Garment Manufacturers Association in Cambodia (GMAC) general manager Ly Tek Heng, who has been leading the engagement with factories on these audits, said: “International brands that buy from garment factories in Cambodia now focus heavily on sustainability due to growing environmental awareness of consumers and the sector must keep up with the trend to remain competitive.”

Launched on September 11, Switch Garment is a joint venture between the GMAC, the Seoul-headquartered treaty-based international organisation Global Green Growth Institute (GGGI) and French NGO Geres-Cambodia. The project is funded by the EU through the Switch-Asia programme.

According to Switch-Asia, GGGI’s economic modelling projects that a 20 per cent increase in energy efficiency in the garment sector would lead to a 31 per cent surge in energy productivity by 2030 and $2 billion saved in energy costs.

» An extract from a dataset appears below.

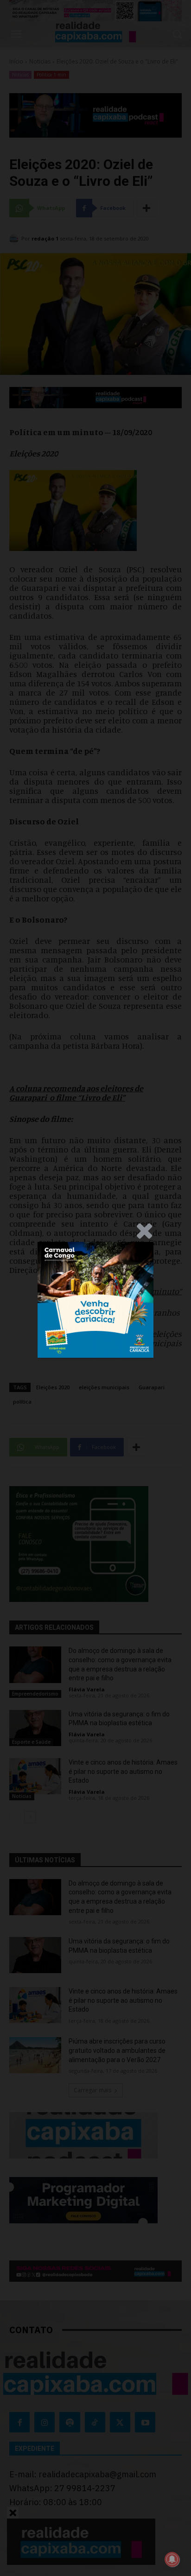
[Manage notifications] (172, 2559)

It said: “Cambodia’s garment industry is losing its edge compared to other countries like Bangladesh, Myanmar and Vietnam, given its high energy costs as well as recent increase in the monthly minimum wage, lagging infrastructure, productivity and logistics.

“The cost of electricity from the national grid in Cambodia is the highest in ASEAN. The average energy cost per tonne of garments is $560.

“Energy costs constitute a significant share of the total production costs, contributing 16.7 per cent, which is also higher than neighbouring countries.”